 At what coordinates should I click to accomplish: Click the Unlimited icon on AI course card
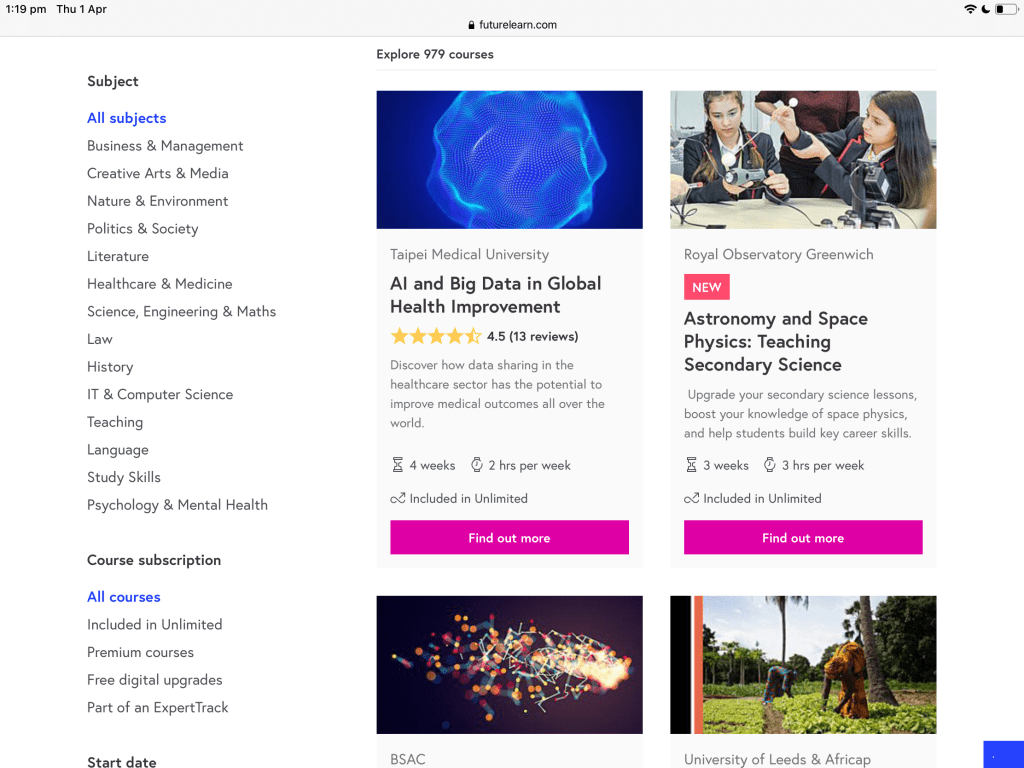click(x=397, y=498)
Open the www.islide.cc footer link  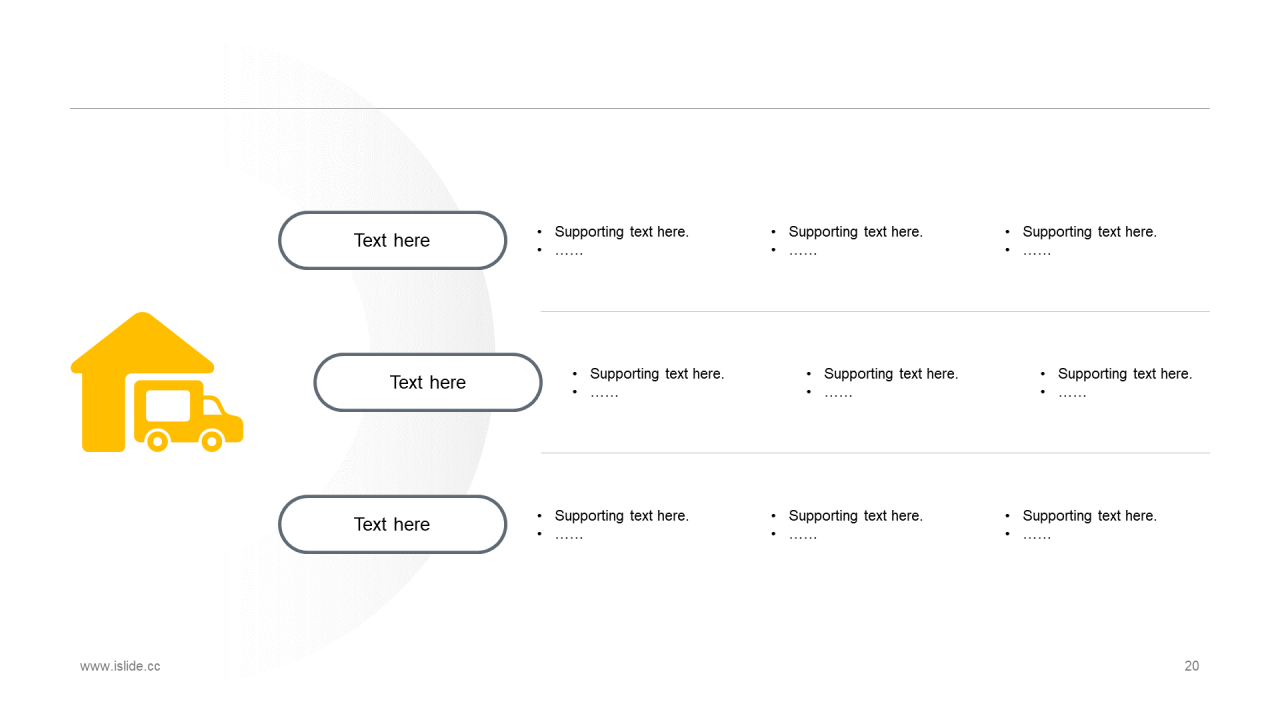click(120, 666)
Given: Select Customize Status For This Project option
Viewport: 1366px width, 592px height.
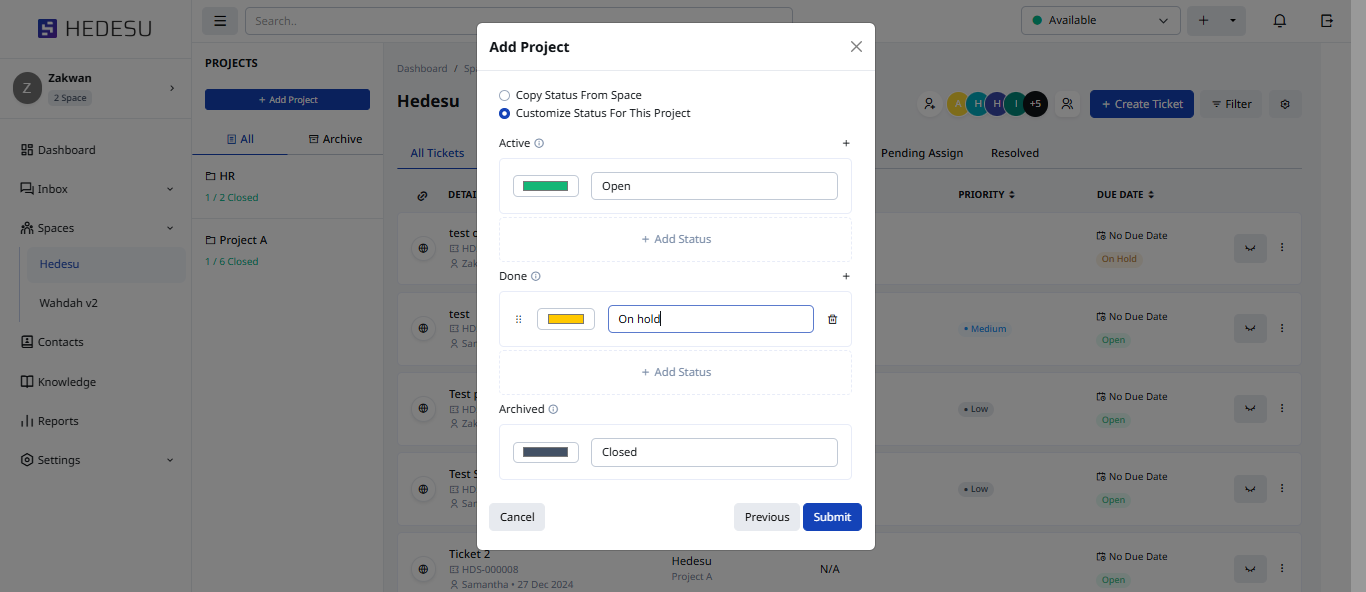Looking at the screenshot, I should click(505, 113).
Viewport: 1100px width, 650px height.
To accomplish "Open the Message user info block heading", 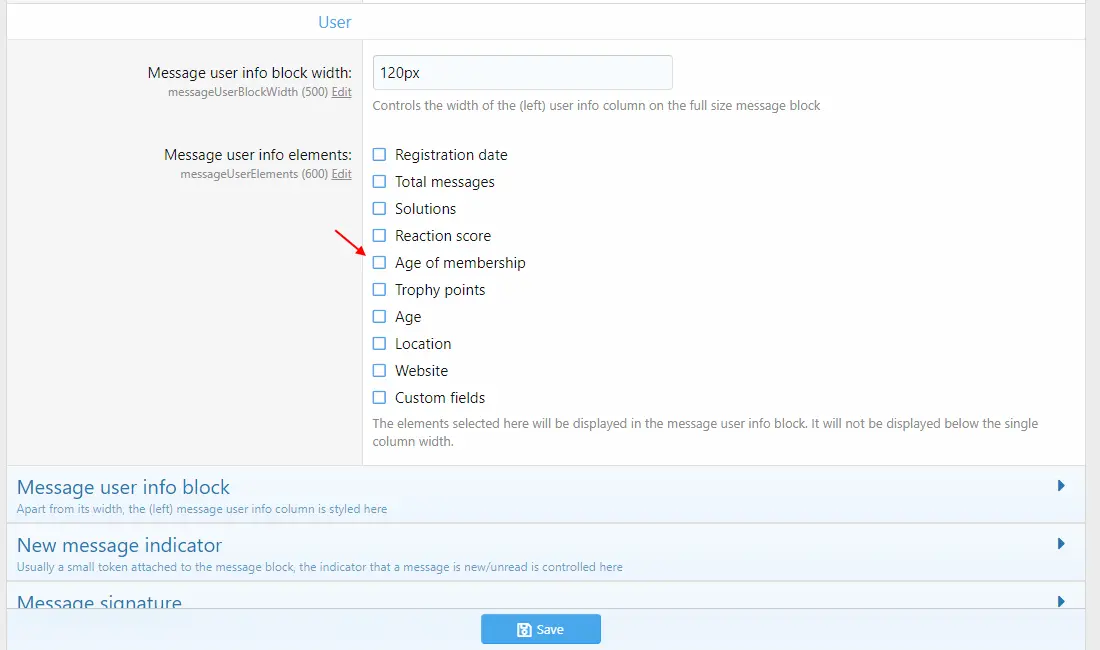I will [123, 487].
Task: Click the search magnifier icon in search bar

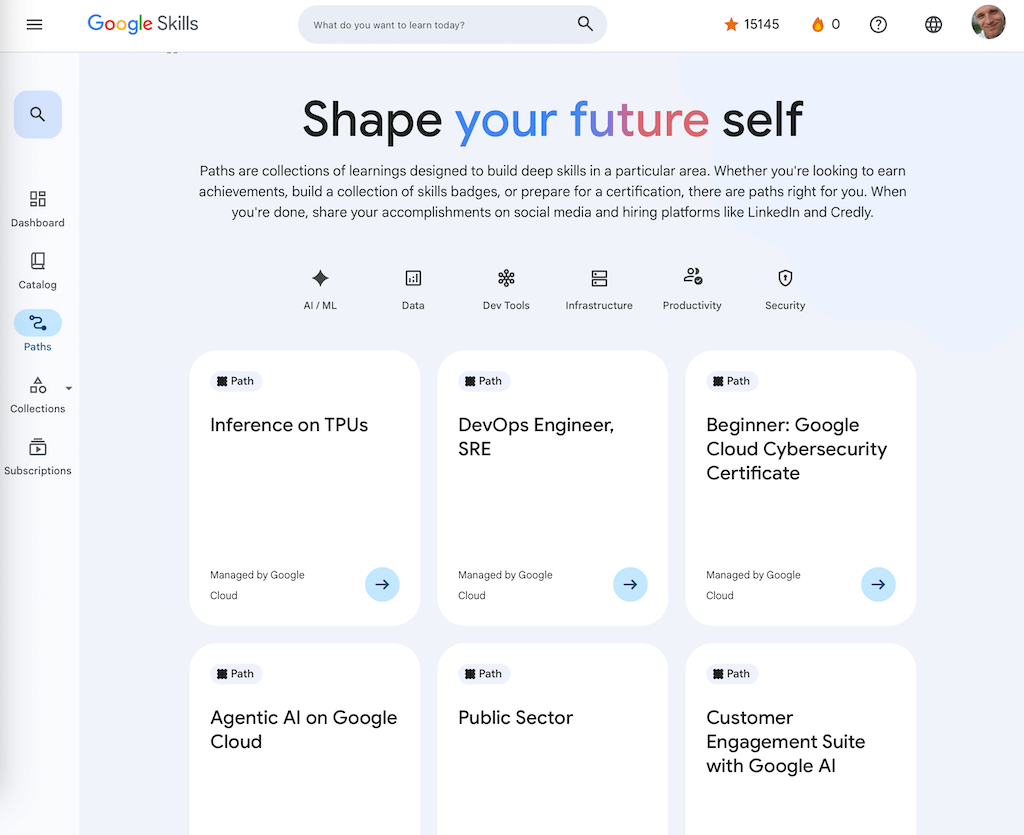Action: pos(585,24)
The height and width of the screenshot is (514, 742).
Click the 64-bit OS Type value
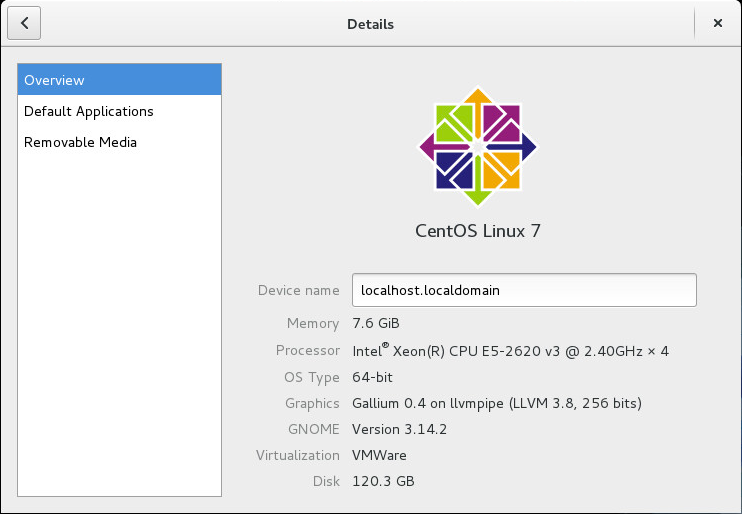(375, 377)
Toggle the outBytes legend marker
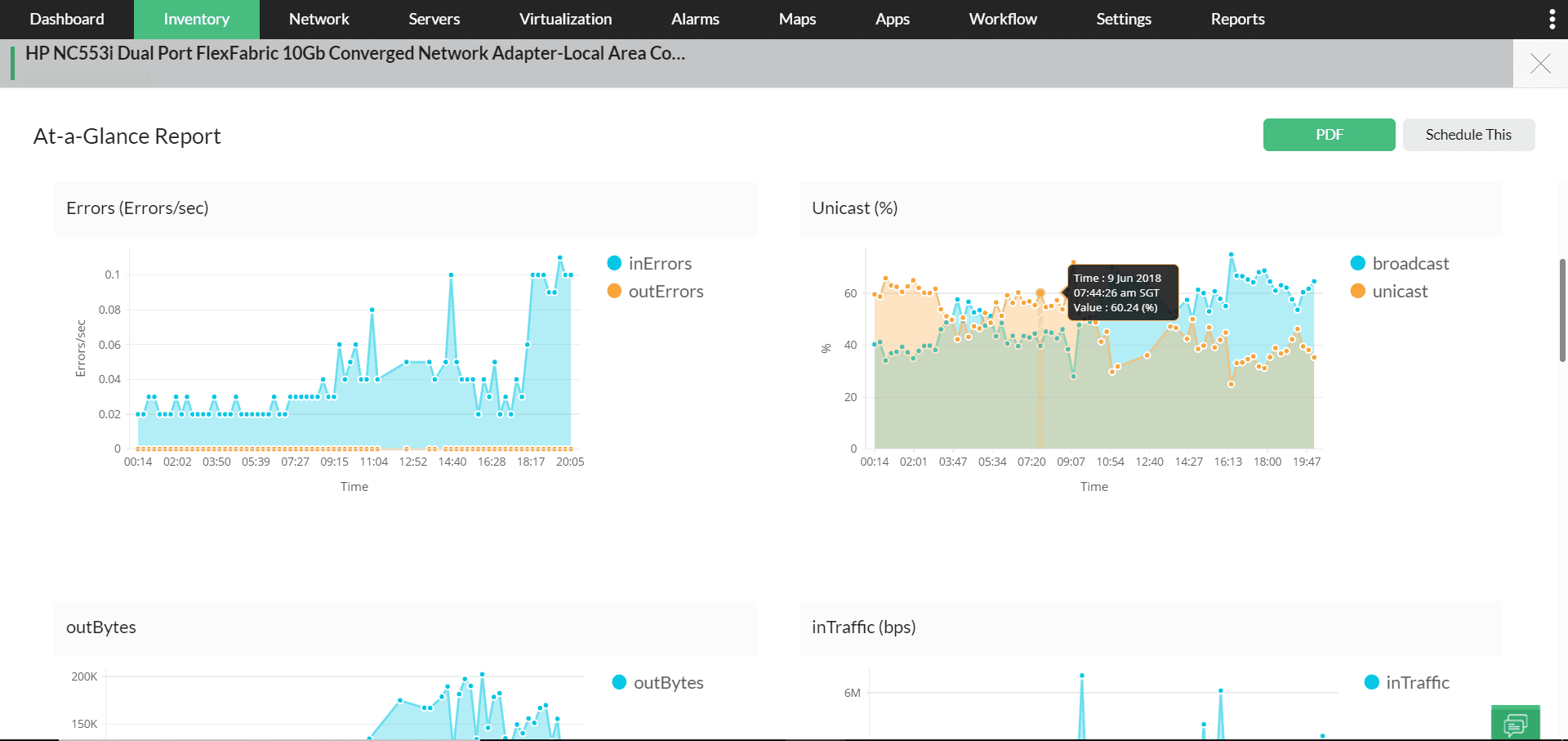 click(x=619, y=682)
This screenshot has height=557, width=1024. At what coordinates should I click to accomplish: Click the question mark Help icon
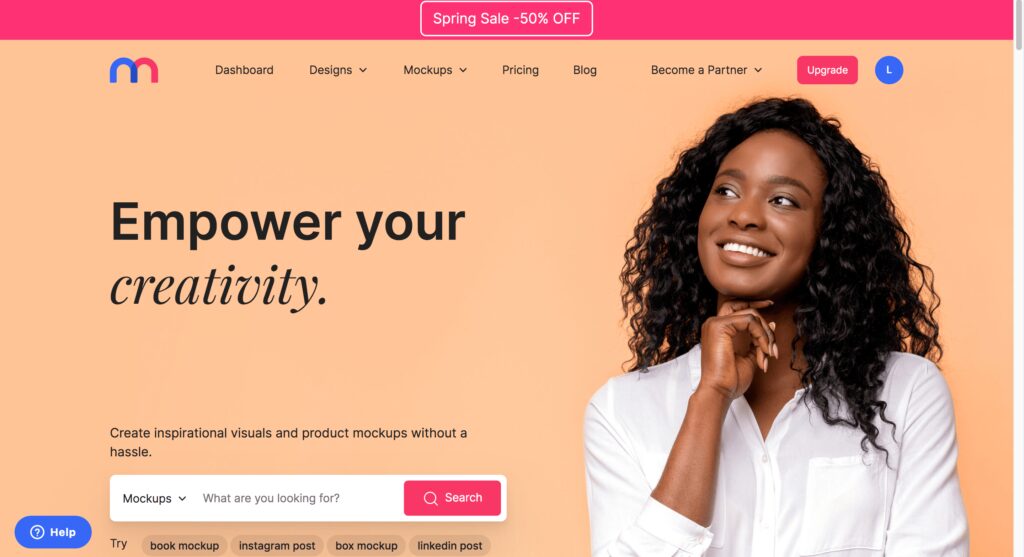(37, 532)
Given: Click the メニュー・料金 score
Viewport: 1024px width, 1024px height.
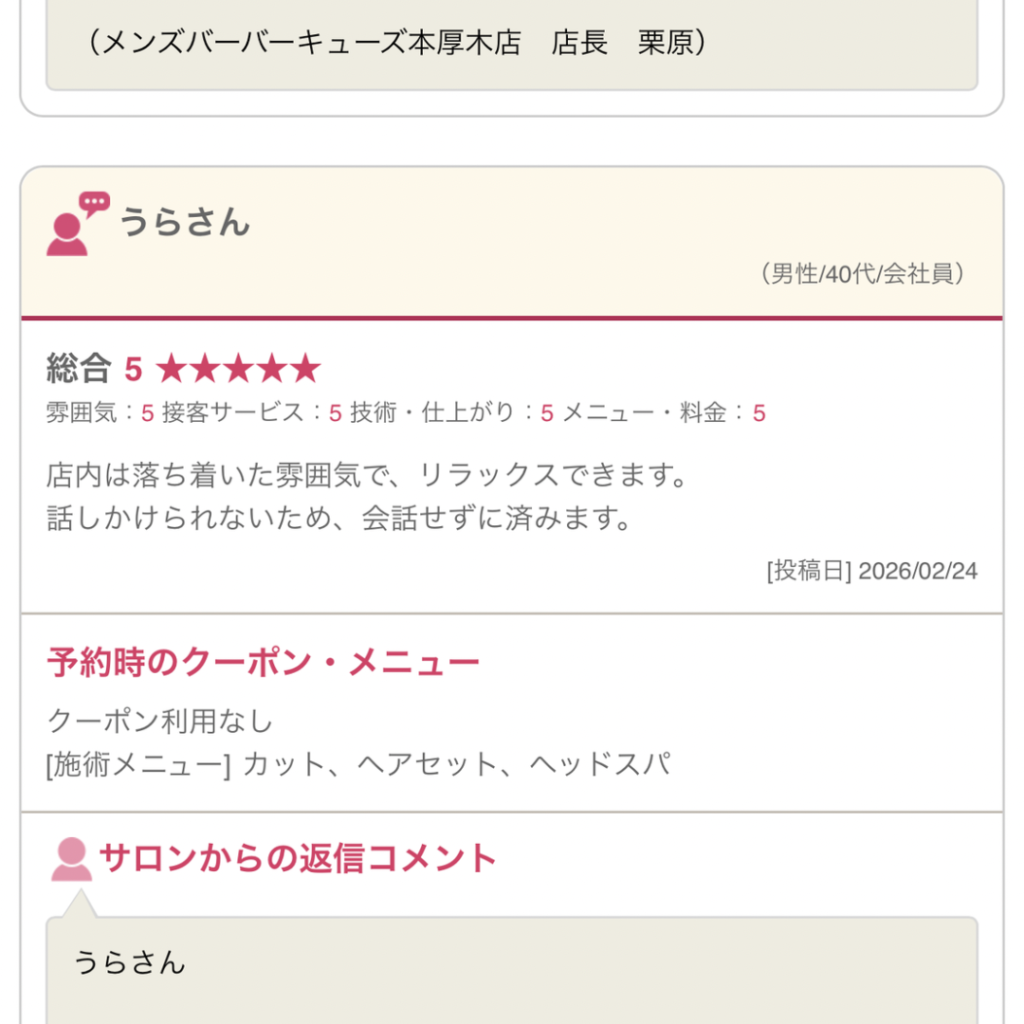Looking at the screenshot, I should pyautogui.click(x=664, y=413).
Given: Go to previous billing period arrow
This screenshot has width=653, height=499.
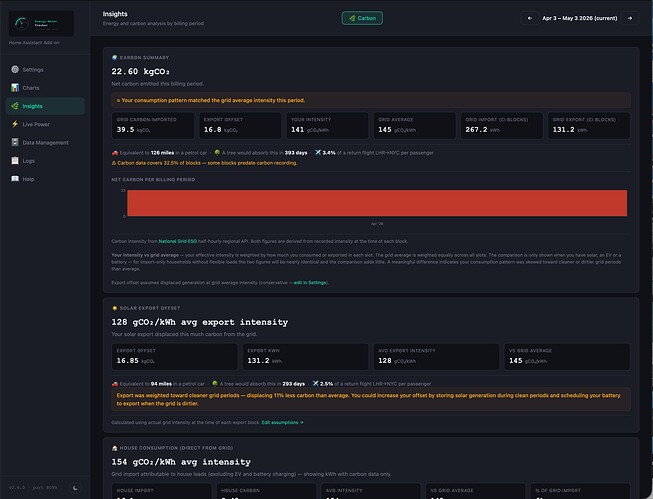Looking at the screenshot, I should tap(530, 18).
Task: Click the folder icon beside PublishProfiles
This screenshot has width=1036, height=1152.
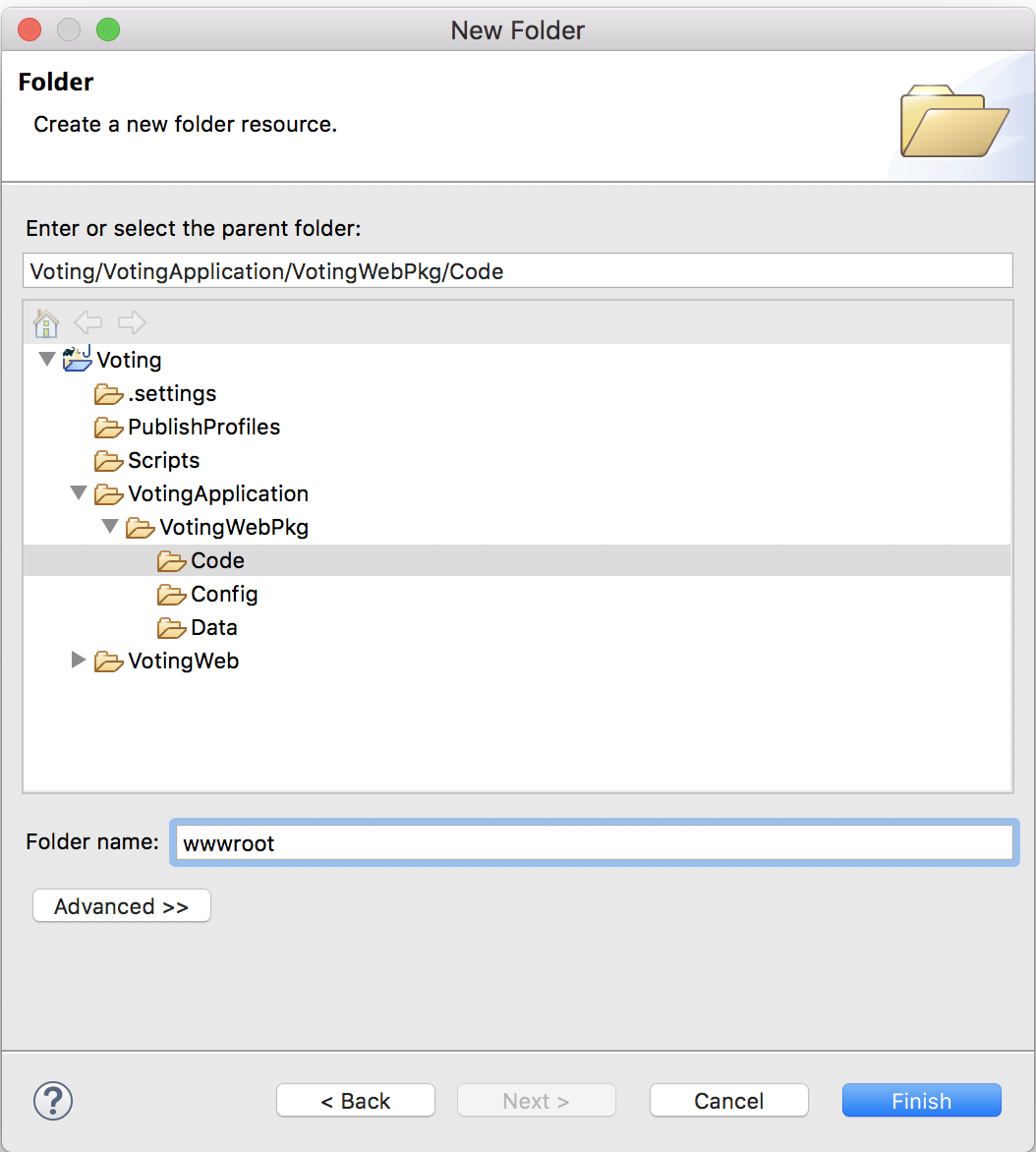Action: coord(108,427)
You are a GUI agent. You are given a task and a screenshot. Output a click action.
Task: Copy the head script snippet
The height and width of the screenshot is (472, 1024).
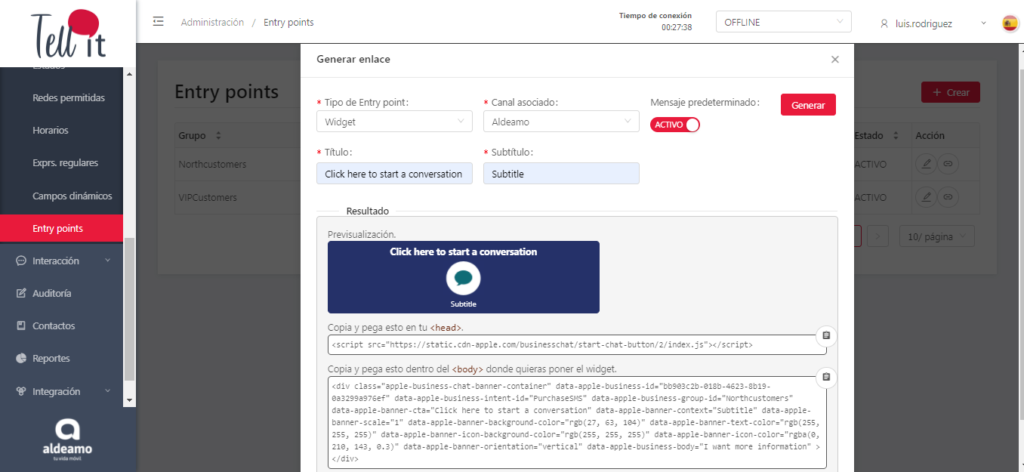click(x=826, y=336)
::::::::
_Directions_
Within these entries, output exactly the lines starting at the one with "Click the 64-bit OS Type value" and finishing at the one with "Given: Go to previous billing period arrow". Leave pictures out of the output.

_Solved exercise_
Click the 64-bit OS Type value
(375, 377)
Toggle the outBytes legend marker
 click(x=619, y=682)
This screenshot has height=557, width=1024. At what coordinates should I click to accomplish: Click the question mark Help icon
(37, 532)
Given: Click the メニュー・料金 score
Viewport: 1024px width, 1024px height.
Looking at the screenshot, I should pyautogui.click(x=664, y=413).
Given: Go to previous billing period arrow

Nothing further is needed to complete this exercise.